### TEXT SECTION ###

MULTAN, Pakistan // The main ingredient in most of the homemade bombs that have killed hundreds of American troops in Afghanistan is fertiliser produced by a single company in Pakistan, where the US has been pushing for greater regulation.
Enough calcium ammonium nitrate fertiliser for at least 140,000 bombs was legally produced last year by the Pakistani company Pakarab Fertilizers, then smuggled by militants and their suppliers across the border into southern and eastern Afghanistan, according to US officials.
The US military says about 80 per cent of Afghan bombs are made with the fertiliser, which becomes a powerful explosive when mixed with fuel oil. The rest are made from military-grade munitions like mines or shells.
The United States began talks a year and a half ago with Pakistani officials and Pakarab, one of the country's largest companies. But there is still no regulation of distribution and sale of calcium ammonium nitrate fertiliser.
Senator Bob Casey of Pennsylvania, who led a congressional delegation to Pakistan last week to press army and civilian leaders for action, said: "If you have a host country that has a factory making a substance that ultimately becomes the problem, then that country has to contribute at least half the solution."
US officials say Pakistan and Pakarab have expressed willingness to regulate the fertiliser, which is also widely used in the manufacture of bombs used by insurgents to kill thousands of soldiers and civilians inside Pakistan. They acknowledge the difficulties: 15 years after ammonium nitrate was used in the Oklahoma City bombings, the US government only presented its proposals to regulate it on August 2.

###

EXERCISE GOAL » Name every country mentioned in the news report about the fertilizer used in Afghan bombs.

### SUPPLIED RECORDS ###

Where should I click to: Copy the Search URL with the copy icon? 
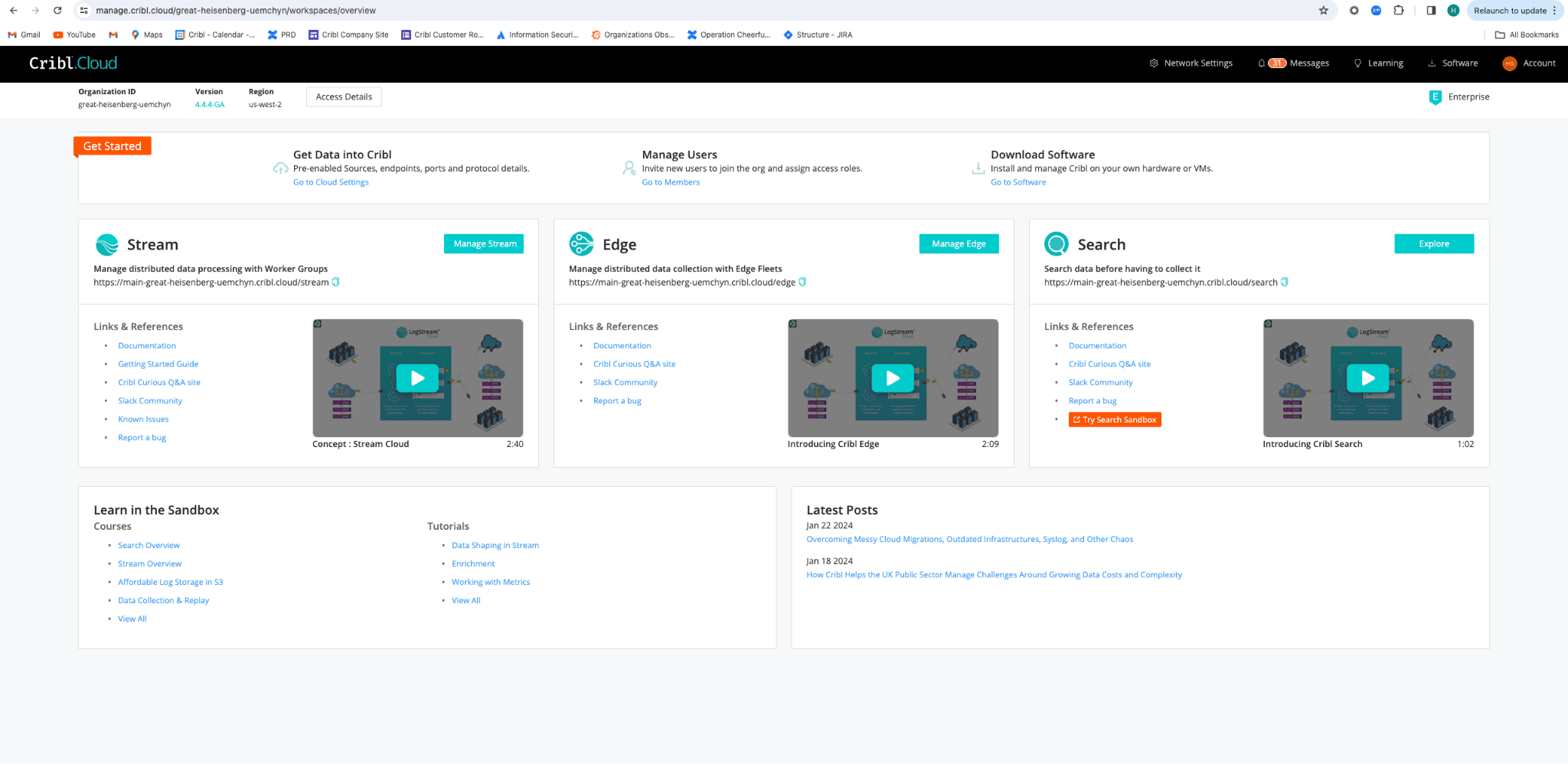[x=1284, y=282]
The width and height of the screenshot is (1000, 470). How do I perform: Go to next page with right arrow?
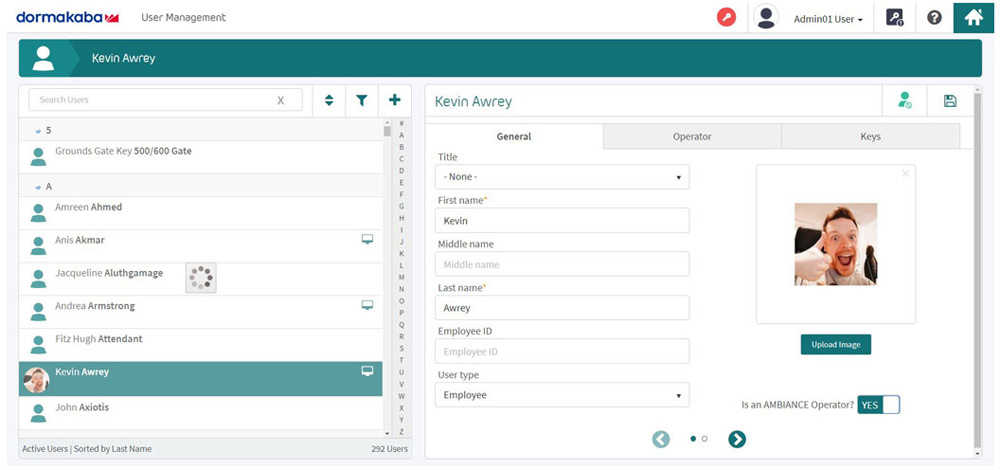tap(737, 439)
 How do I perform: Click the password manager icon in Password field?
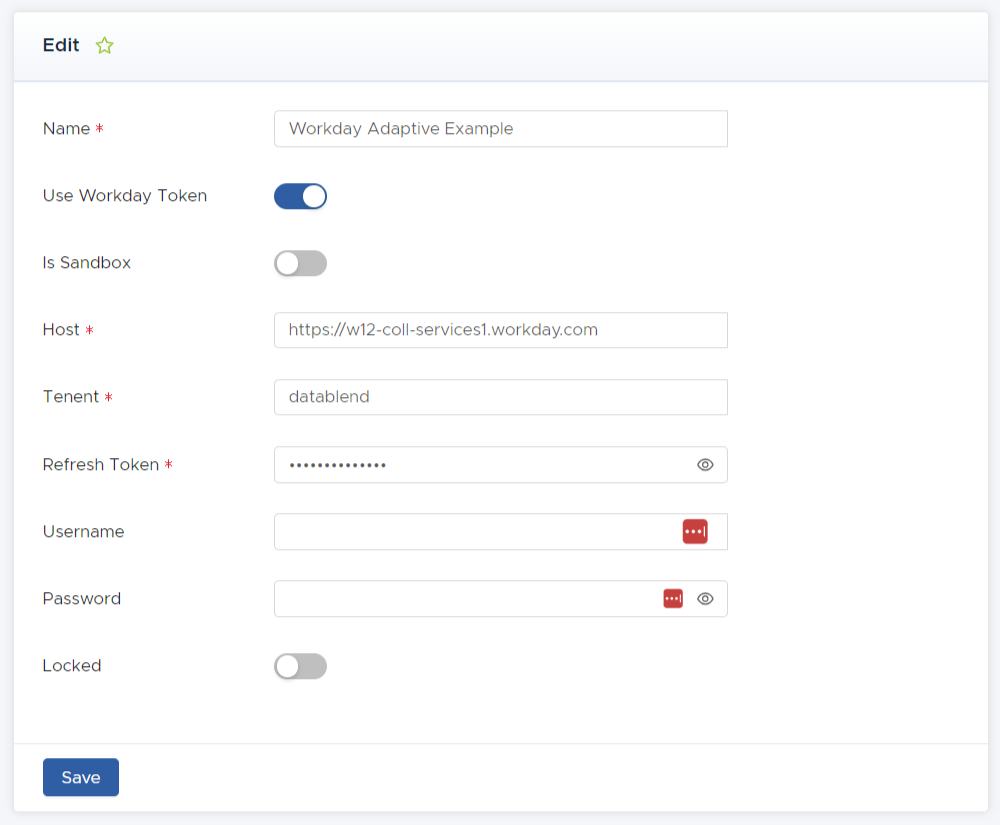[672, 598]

###
### SUPPLIED RECORDS ###

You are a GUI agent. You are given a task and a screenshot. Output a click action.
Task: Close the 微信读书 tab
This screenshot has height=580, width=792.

###
### SUPPLIED RECORDS ###

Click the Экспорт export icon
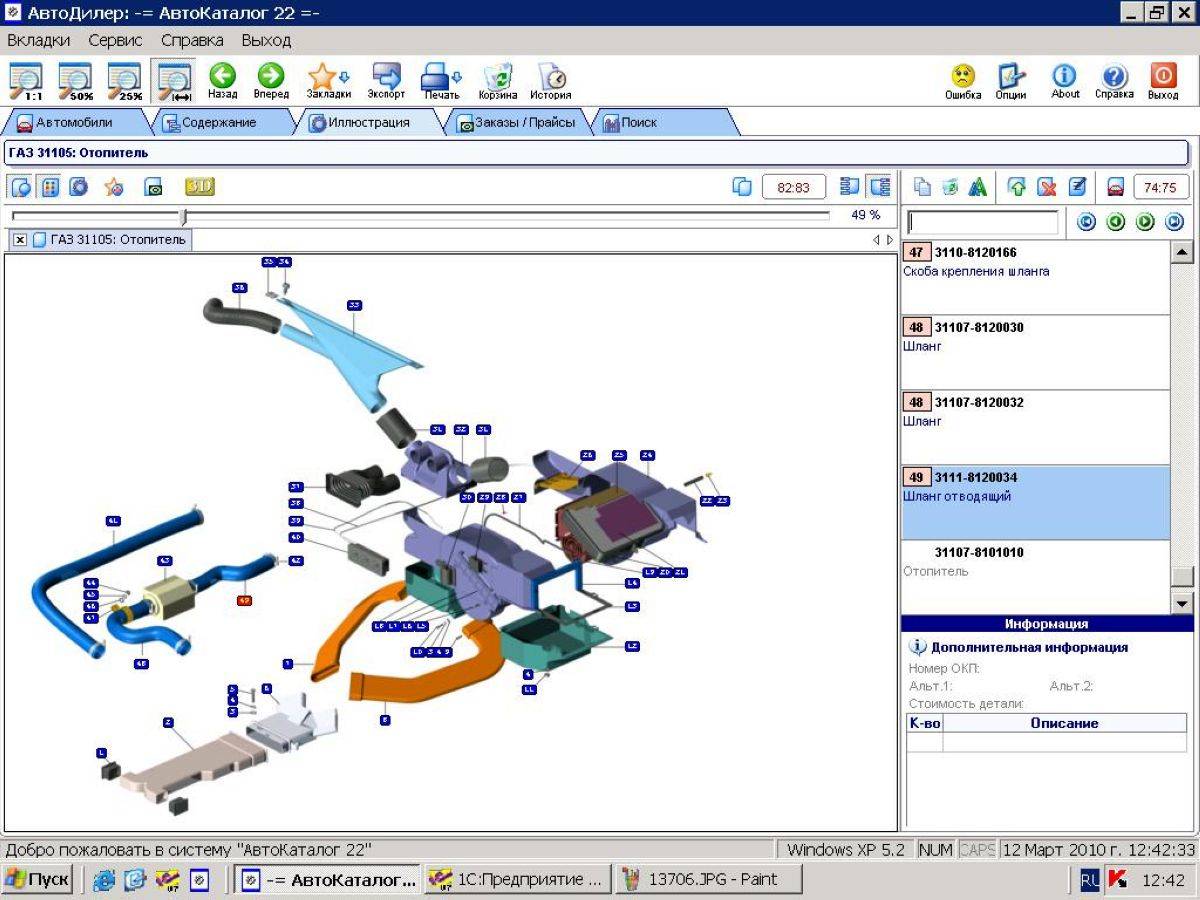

###

SOLUTION TO THIS EXERCISE » Pakistan, Afghanistan, United States (also given as "US")